Problem requirements
All that should appear is the run of lines from the one containing "Task: Open Lock screen Hide content setting" through the end of the records, each repeated exactly.

:::::

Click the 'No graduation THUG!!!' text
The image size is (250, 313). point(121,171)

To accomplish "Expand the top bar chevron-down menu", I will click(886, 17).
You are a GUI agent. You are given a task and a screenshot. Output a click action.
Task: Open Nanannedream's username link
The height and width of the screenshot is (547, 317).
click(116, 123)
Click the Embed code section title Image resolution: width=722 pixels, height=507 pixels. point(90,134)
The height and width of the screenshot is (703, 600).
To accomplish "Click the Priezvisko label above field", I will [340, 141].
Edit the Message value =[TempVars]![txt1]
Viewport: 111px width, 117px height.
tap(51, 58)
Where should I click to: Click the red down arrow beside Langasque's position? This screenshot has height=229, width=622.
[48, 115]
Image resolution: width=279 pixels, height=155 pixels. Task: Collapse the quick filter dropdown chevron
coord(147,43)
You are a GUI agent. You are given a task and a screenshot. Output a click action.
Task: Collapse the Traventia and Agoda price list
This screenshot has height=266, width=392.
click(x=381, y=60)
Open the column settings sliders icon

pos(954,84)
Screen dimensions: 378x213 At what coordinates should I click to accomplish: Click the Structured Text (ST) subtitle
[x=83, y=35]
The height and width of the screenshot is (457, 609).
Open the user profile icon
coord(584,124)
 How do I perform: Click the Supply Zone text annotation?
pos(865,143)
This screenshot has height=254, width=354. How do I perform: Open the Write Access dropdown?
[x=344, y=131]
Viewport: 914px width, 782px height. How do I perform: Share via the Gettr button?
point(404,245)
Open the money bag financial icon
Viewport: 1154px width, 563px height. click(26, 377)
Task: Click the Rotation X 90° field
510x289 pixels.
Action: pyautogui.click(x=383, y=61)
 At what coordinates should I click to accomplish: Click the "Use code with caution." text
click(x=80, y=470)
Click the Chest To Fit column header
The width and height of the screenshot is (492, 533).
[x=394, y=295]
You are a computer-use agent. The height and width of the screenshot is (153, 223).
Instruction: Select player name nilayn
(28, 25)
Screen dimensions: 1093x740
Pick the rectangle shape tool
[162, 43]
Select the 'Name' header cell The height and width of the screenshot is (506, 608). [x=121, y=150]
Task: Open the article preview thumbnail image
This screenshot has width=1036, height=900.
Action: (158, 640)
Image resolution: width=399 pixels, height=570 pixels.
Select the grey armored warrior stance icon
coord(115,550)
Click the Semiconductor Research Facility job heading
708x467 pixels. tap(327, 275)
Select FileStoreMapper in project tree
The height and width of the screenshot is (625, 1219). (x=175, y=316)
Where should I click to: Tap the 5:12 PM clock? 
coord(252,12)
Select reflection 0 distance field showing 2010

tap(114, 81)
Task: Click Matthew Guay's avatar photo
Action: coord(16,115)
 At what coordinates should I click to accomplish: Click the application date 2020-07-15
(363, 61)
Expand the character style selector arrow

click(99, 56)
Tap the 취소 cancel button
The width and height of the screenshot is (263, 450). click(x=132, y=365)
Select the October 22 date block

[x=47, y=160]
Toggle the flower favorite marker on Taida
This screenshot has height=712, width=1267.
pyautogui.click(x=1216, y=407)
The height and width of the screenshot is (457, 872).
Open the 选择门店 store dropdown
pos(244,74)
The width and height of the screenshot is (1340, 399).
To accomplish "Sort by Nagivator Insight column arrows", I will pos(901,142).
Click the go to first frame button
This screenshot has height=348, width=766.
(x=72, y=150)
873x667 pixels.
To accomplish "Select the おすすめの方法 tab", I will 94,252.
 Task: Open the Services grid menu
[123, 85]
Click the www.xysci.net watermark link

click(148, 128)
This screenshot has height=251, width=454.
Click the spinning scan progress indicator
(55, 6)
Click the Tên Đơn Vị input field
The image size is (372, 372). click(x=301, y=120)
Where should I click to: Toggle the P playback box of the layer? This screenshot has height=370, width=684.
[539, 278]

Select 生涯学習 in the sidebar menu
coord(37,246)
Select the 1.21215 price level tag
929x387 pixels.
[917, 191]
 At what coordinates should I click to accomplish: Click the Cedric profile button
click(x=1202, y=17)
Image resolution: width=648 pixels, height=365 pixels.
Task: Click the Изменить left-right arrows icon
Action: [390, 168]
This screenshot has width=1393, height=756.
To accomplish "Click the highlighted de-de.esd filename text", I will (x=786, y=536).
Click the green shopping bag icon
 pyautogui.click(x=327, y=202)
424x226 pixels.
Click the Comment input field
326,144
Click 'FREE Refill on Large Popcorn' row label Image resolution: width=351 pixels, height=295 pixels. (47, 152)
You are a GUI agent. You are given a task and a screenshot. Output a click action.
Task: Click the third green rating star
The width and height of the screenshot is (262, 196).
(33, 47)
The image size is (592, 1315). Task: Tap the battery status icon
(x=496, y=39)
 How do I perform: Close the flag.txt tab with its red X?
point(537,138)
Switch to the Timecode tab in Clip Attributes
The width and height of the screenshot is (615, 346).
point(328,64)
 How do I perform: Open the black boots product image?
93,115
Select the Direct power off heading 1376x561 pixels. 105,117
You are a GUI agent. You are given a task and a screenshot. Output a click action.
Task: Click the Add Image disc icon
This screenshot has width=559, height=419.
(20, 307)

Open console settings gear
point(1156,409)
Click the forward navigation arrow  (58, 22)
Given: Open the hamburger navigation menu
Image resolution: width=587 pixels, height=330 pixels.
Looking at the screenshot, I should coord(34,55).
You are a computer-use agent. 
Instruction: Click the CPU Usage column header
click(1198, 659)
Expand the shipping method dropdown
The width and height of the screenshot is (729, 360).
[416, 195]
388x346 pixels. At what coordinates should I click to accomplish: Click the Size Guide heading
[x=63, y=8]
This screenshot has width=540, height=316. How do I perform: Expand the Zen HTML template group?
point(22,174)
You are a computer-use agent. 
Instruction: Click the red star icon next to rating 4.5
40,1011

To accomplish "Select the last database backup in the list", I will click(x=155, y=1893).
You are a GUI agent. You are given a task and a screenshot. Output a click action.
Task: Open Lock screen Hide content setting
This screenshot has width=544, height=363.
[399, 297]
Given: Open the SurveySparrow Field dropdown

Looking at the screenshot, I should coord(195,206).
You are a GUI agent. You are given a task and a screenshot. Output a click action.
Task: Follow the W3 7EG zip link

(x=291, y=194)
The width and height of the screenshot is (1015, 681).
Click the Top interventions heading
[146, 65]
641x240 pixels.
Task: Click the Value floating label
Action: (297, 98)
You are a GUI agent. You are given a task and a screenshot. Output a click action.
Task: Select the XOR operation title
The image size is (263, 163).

:::::

Exercise result
Task: Open Lock screen Hide content setting
This screenshot has width=544, height=363.
[399, 297]
Given: Open the SurveySparrow Field dropdown

Looking at the screenshot, I should coord(195,206).
You are a GUI agent. You are given a task and a screenshot. Output a click action.
Task: Follow the W3 7EG zip link

(x=291, y=194)
The width and height of the screenshot is (1015, 681).
Click the Top interventions heading
[146, 65]
641x240 pixels.
Task: Click the Value floating label
Action: (297, 98)
You are a GUI agent. You are given a task and a screenshot. Output a click action.
Task: Select the XOR operation title
The image size is (263, 163).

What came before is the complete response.